### Material
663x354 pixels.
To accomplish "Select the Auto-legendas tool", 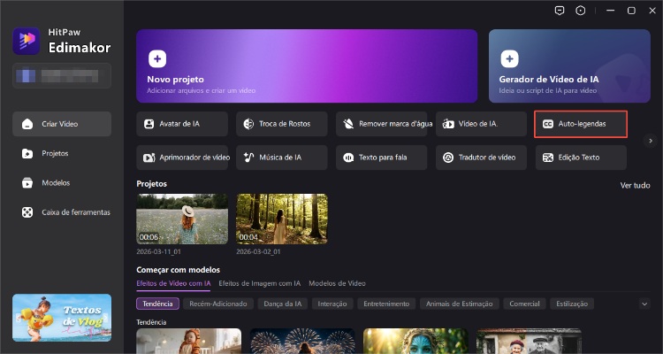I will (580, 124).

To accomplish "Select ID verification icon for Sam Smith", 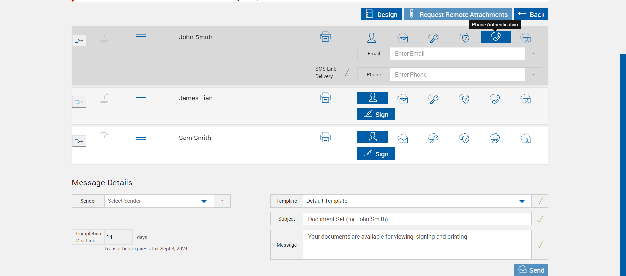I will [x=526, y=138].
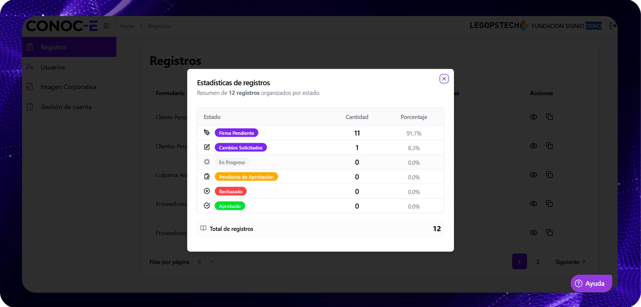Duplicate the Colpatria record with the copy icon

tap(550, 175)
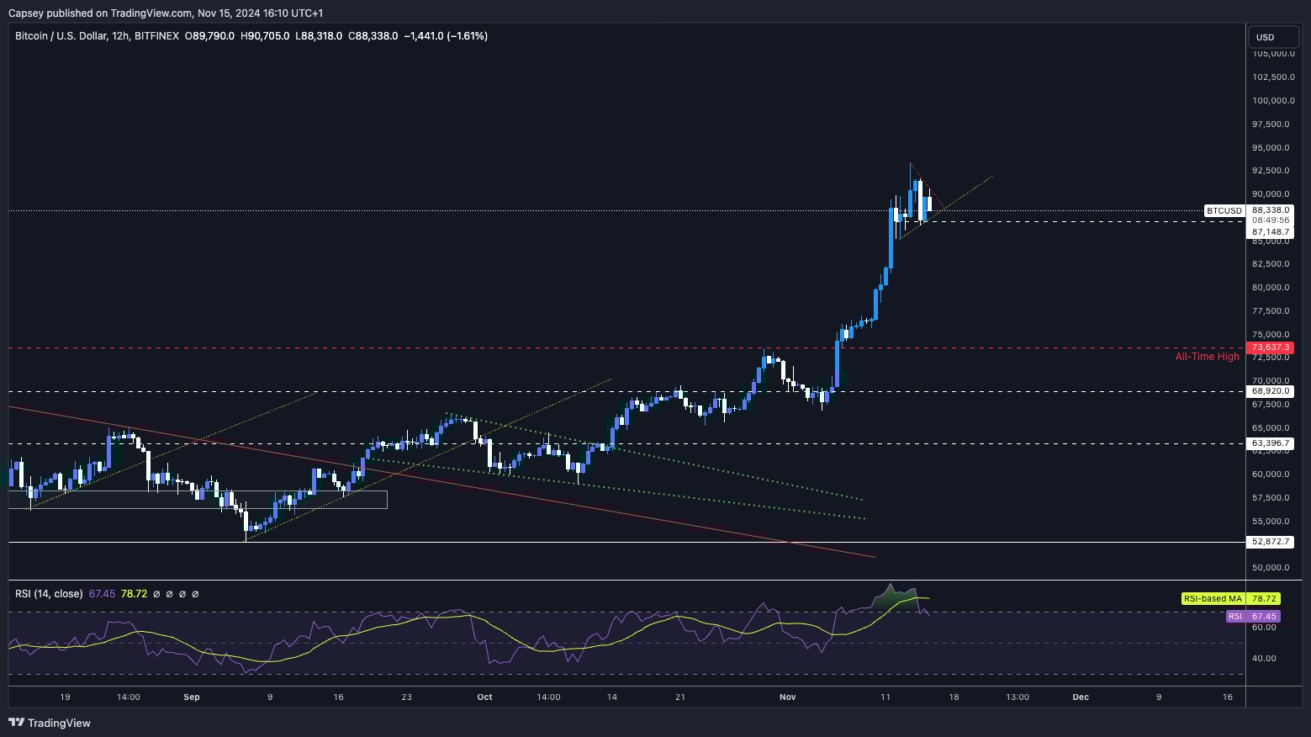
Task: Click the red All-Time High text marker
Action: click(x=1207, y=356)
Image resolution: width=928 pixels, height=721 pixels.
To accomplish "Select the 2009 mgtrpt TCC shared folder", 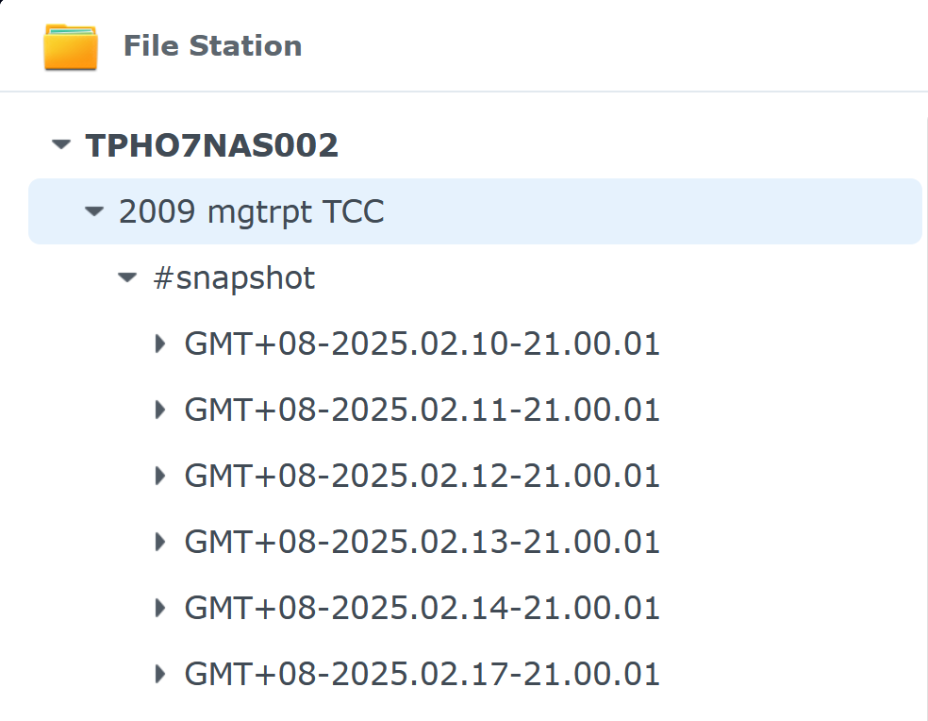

---

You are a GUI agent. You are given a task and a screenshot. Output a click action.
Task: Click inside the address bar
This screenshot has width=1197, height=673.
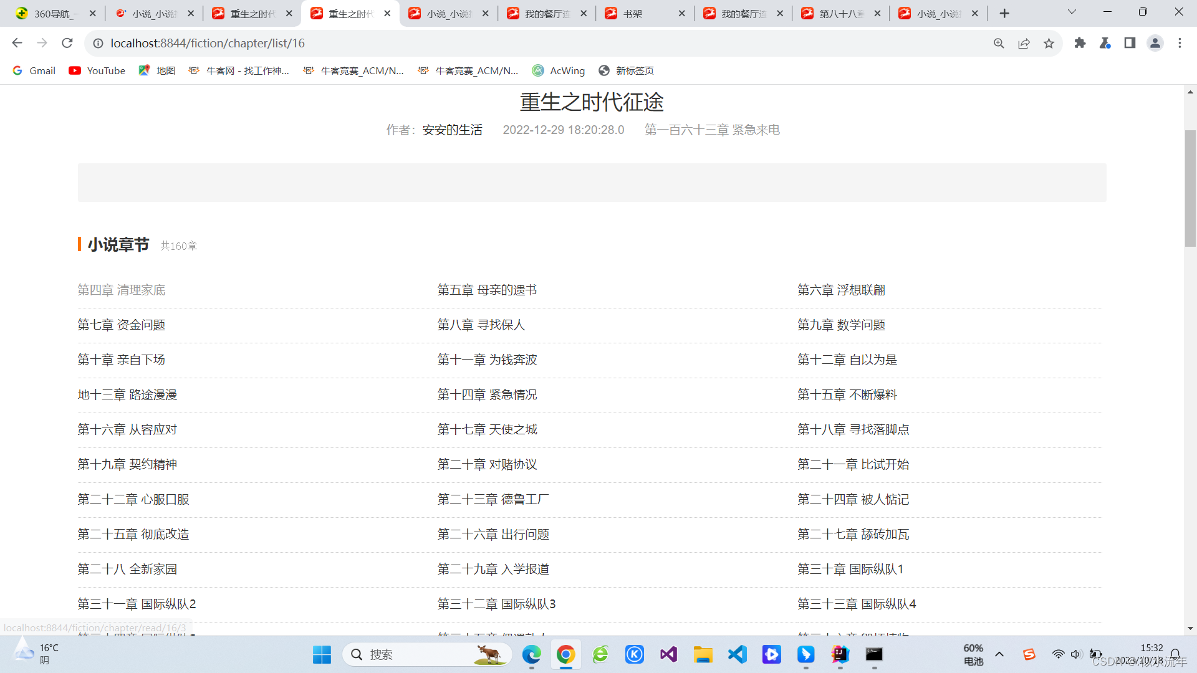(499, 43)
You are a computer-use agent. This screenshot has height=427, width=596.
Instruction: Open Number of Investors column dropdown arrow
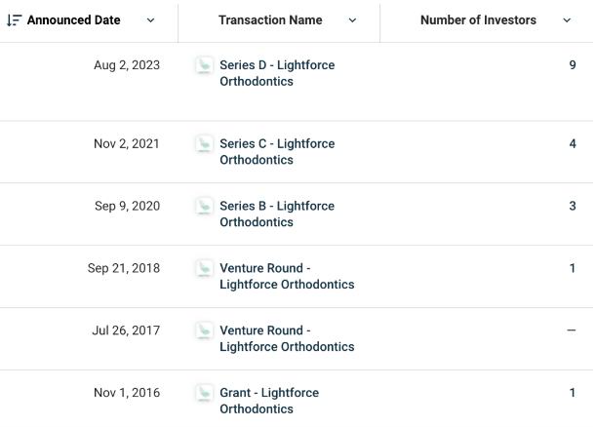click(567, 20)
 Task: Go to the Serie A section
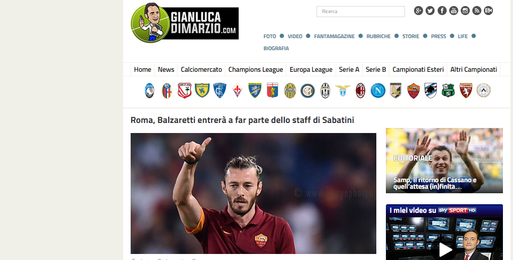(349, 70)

### Goal of the exercise
Present the lines from the one containing "Image resolution: width=928" through the one containing "the 2009 mgtrpt" as a numbered list, skipping blank lines and leaving out the pictures.

### Response for this exercise
1. Image resolution: width=928 pixels, height=721 pixels.
2. To accomplish "Select the 2009 mgtrpt TCC shared folder", 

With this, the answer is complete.